___ Supplied information
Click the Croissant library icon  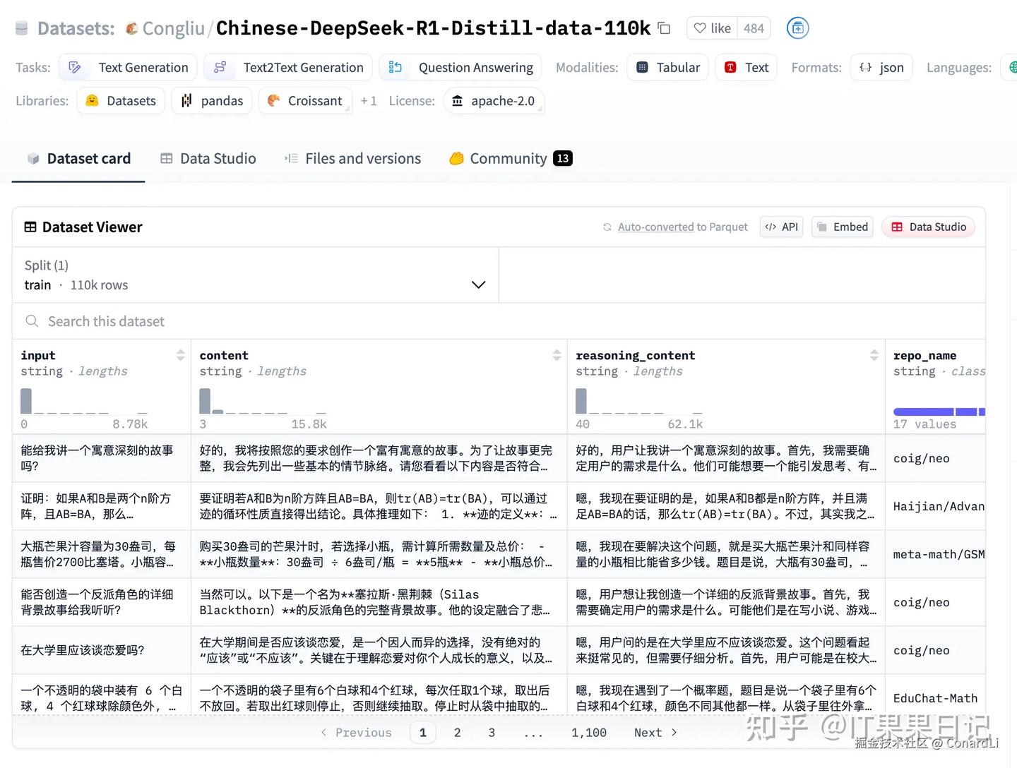tap(273, 100)
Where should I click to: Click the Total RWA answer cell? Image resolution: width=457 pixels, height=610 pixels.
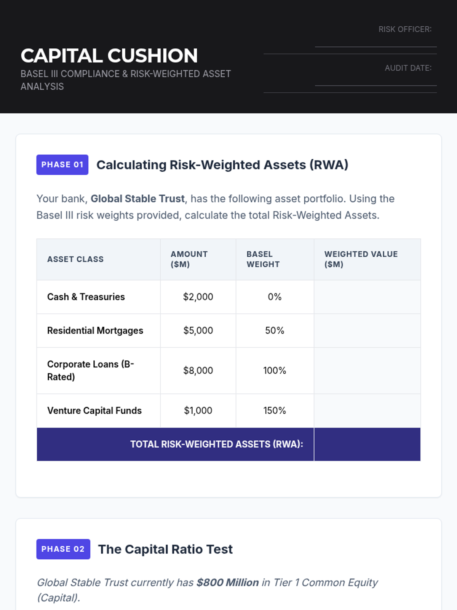[x=367, y=444]
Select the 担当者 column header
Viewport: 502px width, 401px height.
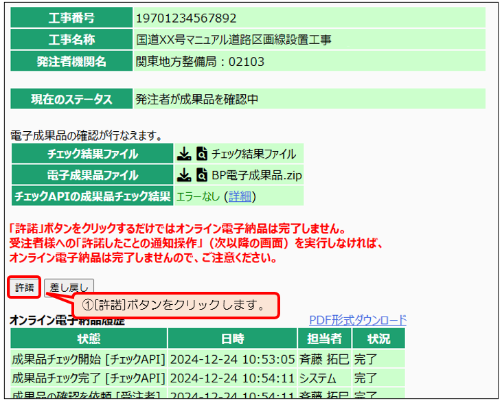tap(324, 339)
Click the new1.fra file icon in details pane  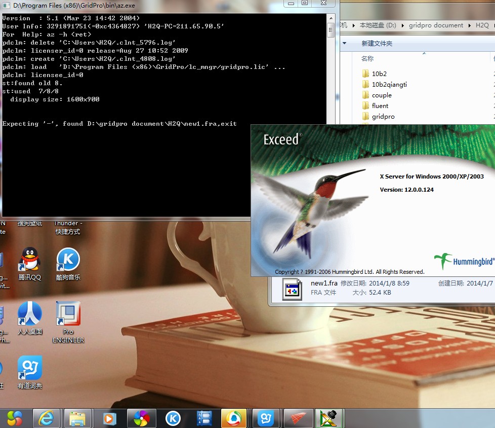tap(292, 288)
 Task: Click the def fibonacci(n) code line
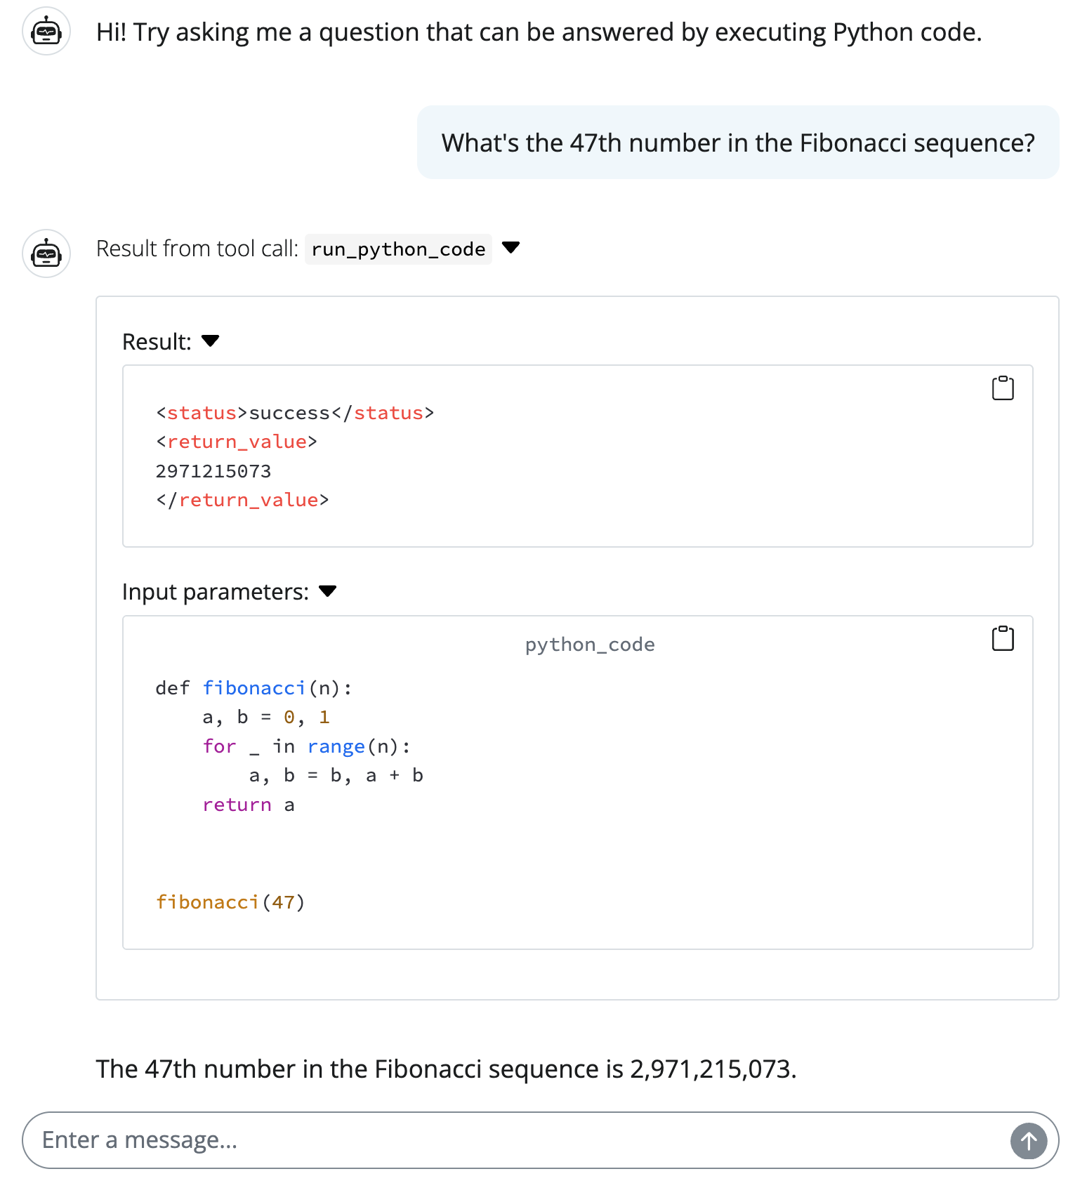(x=253, y=688)
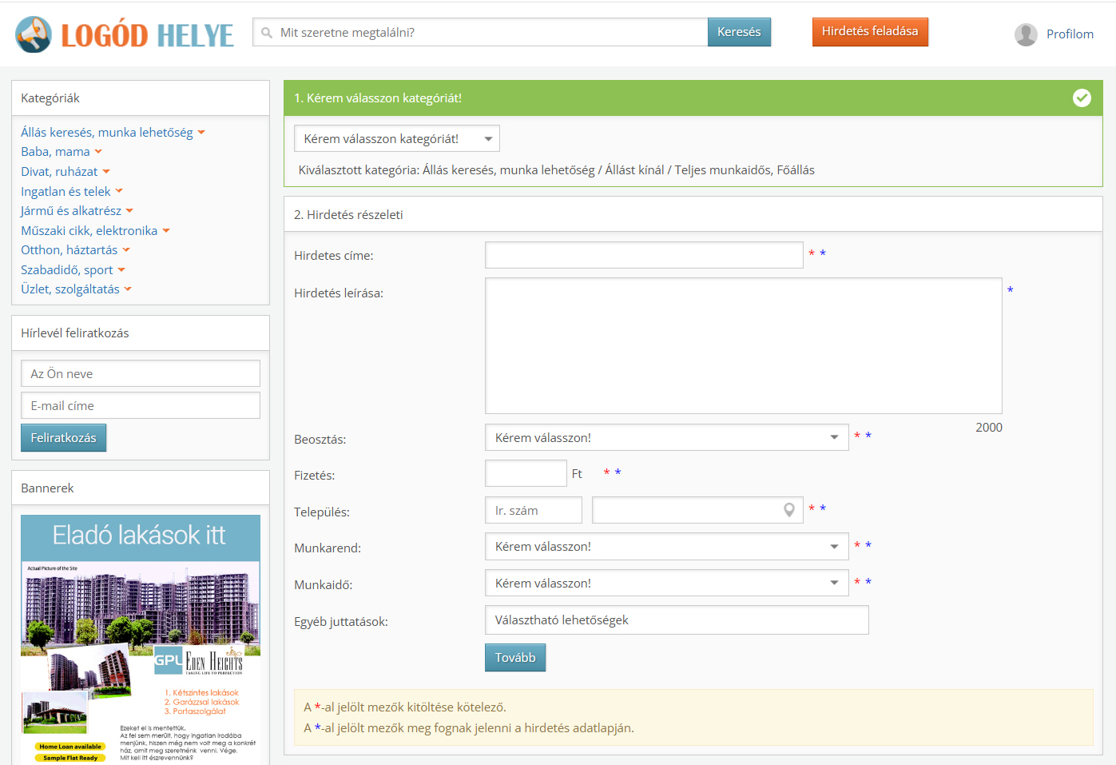Click the green checkmark icon in category header
This screenshot has width=1116, height=765.
pyautogui.click(x=1082, y=98)
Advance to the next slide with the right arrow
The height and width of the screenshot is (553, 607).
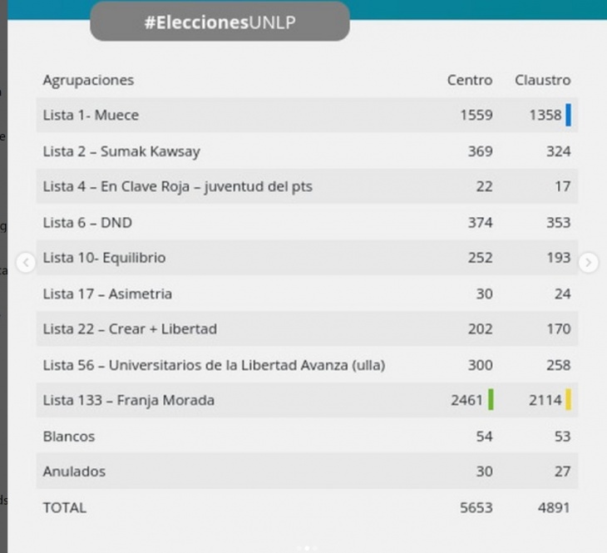point(589,263)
______
**About this exercise:** Starting at the line that contains "Task: Click the def fibonacci(n) code line", retype each line through the final one in the listing, with both ends kept and the pictures omitted.

**Solved problem:**
 Task: Click the def fibonacci(n) code line
(x=253, y=688)
Click the green checkmark icon in category header
This screenshot has width=1116, height=765.
pyautogui.click(x=1082, y=98)
Advance to the next slide with the right arrow
The height and width of the screenshot is (553, 607).
point(589,263)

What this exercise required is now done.